Литмир - Электронная Библиотека
ЛитМир: бестселлеры месяца
A
A

— Да-с, ожидаем… — вежливо отвечал тот. — Тогда разрешите уж привезти его в «Угор» познакомиться с соседями…

— Милости просим… Будет очень интересно… Я еще не видала, какие живые американцы бывают…

— Хе-хе-хе… Ничего, не очень страшны…

И все, вслед за богомольцами, пошли потихоньку из быстро пустеющей церкви, в которой стоял и не проходил густой аромат ладана, воска и молодых, вянущих березок…

VI

ВОСКРЕСЕНИЕ ПЕРУНА

Пестрая толпа богомольцев быстро растекалась во все стороны: одни торопились к перевозу, другие скрывались в лесу, третьи шли навестить знакомых сестер, а некоторые на кладбище проведать своих покойничков. Лев Аполлонович с Иваном Степановичем пошли к игуменье, а Сергей Иванович с Ксенией Федоровной и Андреем, напившись чудесного молока с вкусным монастырским хлебом, пошли, наслаждаясь солнцем, вокруг старых стен обители, бором, к реке. Сергей Иванович давно уже сдружился с Андреем, но сегодня беседа их что-то не клеилась: Сергей Иванович то торжествовал внутренно, то мучился и не знал, что делать, ибо все дороги его жизни вели теперь только в одну сторону, в эту тихую обитель над зеркальной гладью точно зачарованной лесной реки, к ногам этой далекой в своем строгом одеянии монахини девушки с глазами цвета вешнего неба. Прежде всего покоя искал он в этой зеленой крепости лесов, но он потерял покой: стоило ему только вспомнить это неуловимое мерцание длинных ресниц на милом лице, как горячие гимны гремели в его сердце, но смотрел он на эти белые, старые, суровые стены и торжество его сменялось отчаянием… И какая-то тягота и напряжение точно сковывало и Андрее и даже Ксению Федоровну — точно подошли они оба к краю пропасти и не могли ни идти дальше, ни отойти прочь…

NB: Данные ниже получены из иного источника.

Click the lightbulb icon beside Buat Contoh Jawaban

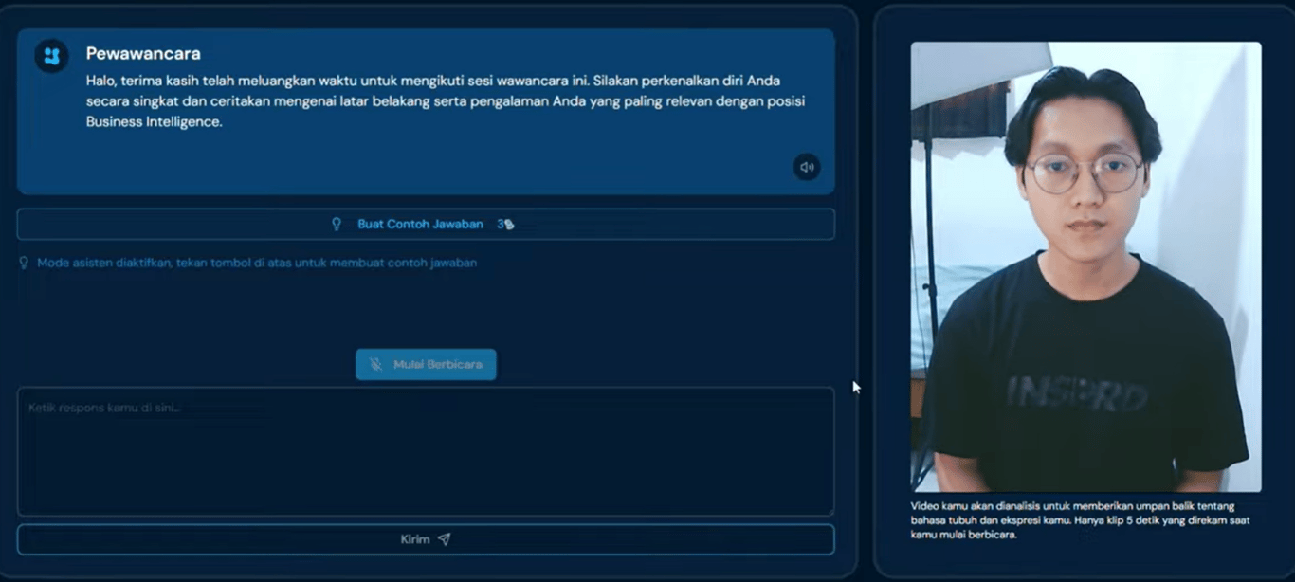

А на том берегу, по солнечным дорогам, среди цветущих поемных лугов шла большая ярко-пестрая толпа девушек и с пением плясала вокруг разряженной в пестрые ленты березки, которую несли в голове толпы. Девушки уже не знали, забыли, что значить эта разряженная, тысячелетняя березка, но от этого ни их песни, ни пляски были не менее веселы…

— Жарко… Я что-то устала… — сказала Ксения Федоровна. — Сядем…

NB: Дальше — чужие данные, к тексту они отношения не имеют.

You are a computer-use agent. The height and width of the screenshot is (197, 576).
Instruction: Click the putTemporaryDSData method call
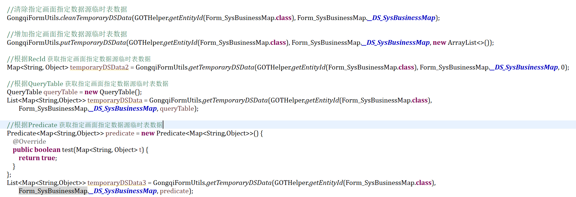tap(93, 43)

И они сели на самом берегу сверкающей на солнце Ужвы, среди разбросанных крупных валунов, под крутым обрывом, на котором стоял монастырь.

— Когда же вы отправляетесь на север? — спросил Сергей Иванович своего друга.

— На этих днях… — отвечал тот, щуря глаза на золотых зайчиков в мелкой ряби реки. — Мы хотим на этот раз забраться куда поглуше…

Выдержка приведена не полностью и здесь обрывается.